[Begin TEXT BLOCK]

The next step is to choose the data we are plotting (aesthetics). At this point the data can be scaled and the axes appear. We have not yet specified how we want the data plot, just which data should be plotted. In practice, people usually omit ‘mapping =’, but it is a good reminder that mapping is, in fact, what we are doing.
ggplot(ndat, mapping = aes(x = TS, y = CODt))
We now have chosen the geometric object (geom) with which to plot our data, in this case a point. A geom could be a line, a bar, a boxplot - you can type geom_ and then Tab to see all of the available options. Autocomplete can also be helpful for remembering syntax.
ggplot(ndat, aes(x=TS, y=CODt)) + geom_point()
The data looks like there are two groupings. My guess would be that this is for the 2 different countries. We can easily test this by colouring our points by Country. Look at the structure of ndat in either the Global Environment or using str(). Note that Country is a factor. A colour will be chosen for each factor level. A legend will be automatically created for you.
The aesthetic of colour which is mapped to Country can be specified when we are selecting the data to be plotted, or, as it describes the colour of our points, can be specified in geom_point(). I usually do the former, because it is more likely that I will change how I plot a figure (points, lines, bars) versus what I plot in a figure (TS, CODt, Country). There are minor implications for each of these choices.
ggplot(ndat, aes(x=TS, y=CODt, colour = Country)) + geom_point()
#is equivalent-ish to
ggplot(ndat, aes(x=TS, y=CODt)) + geom_point(aes(colour = Country))

[End TEXT BLOCK]

• **WORK TO BE COMPLETED**: In the ggplot text, what do you type before pressing Tab to see all available geom options?

[Begin EXCERPTED DATA]

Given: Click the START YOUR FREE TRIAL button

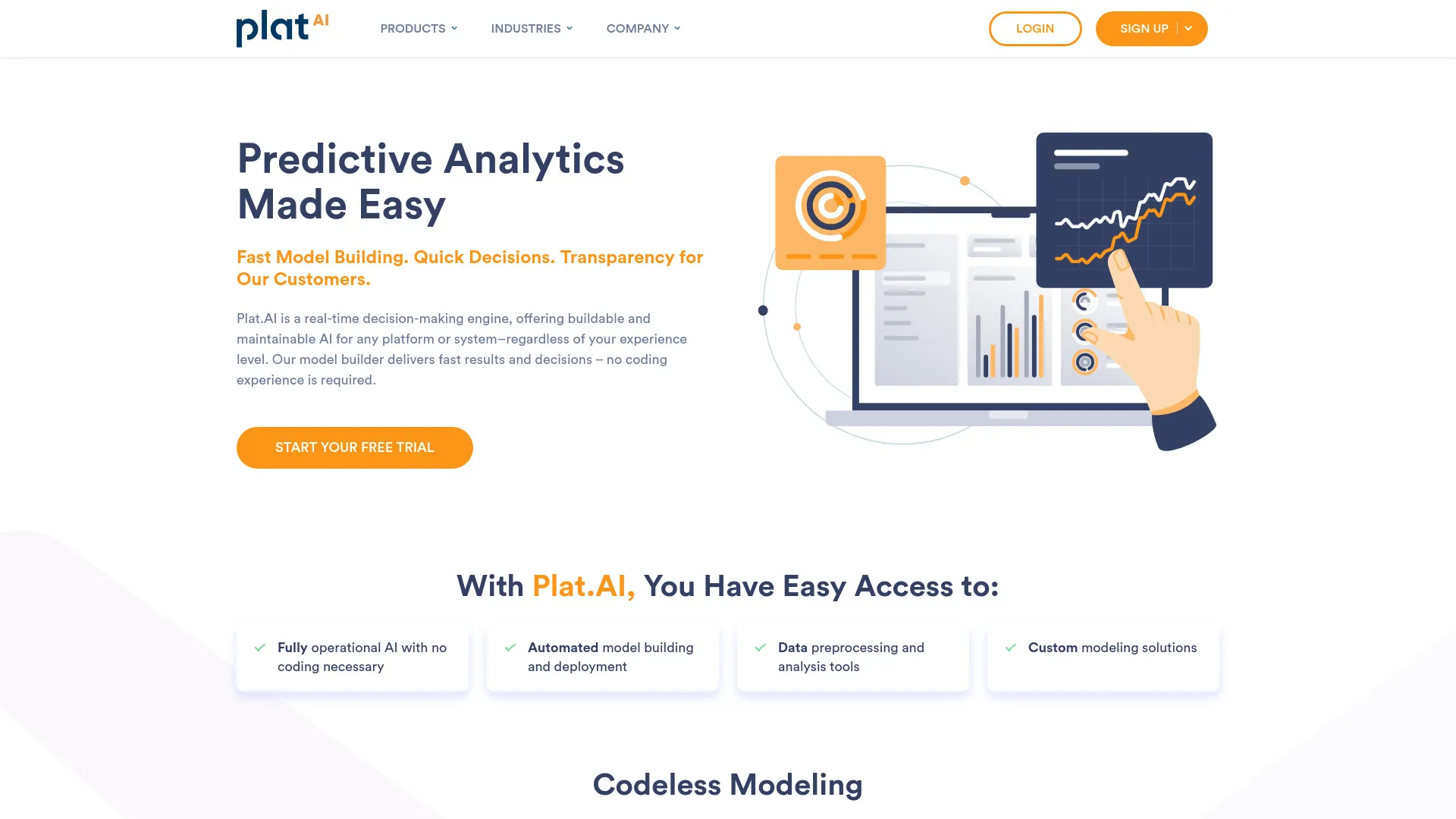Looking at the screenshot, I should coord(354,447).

[End EXCERPTED DATA]
[Begin EXCERPTED DATA]

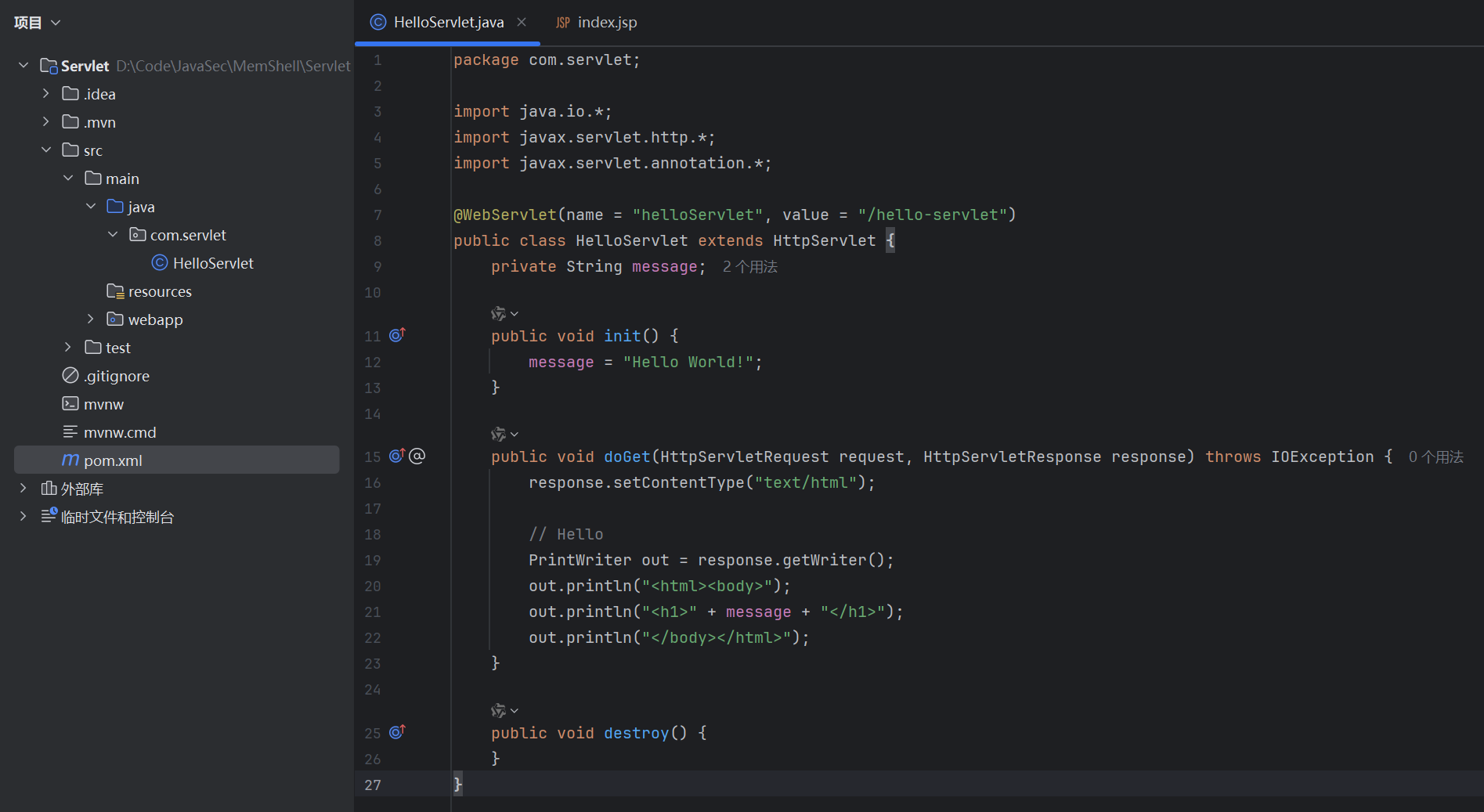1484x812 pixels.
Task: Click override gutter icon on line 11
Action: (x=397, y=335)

[End EXCERPTED DATA]

• **EXERCISE SOLUTION**: geom_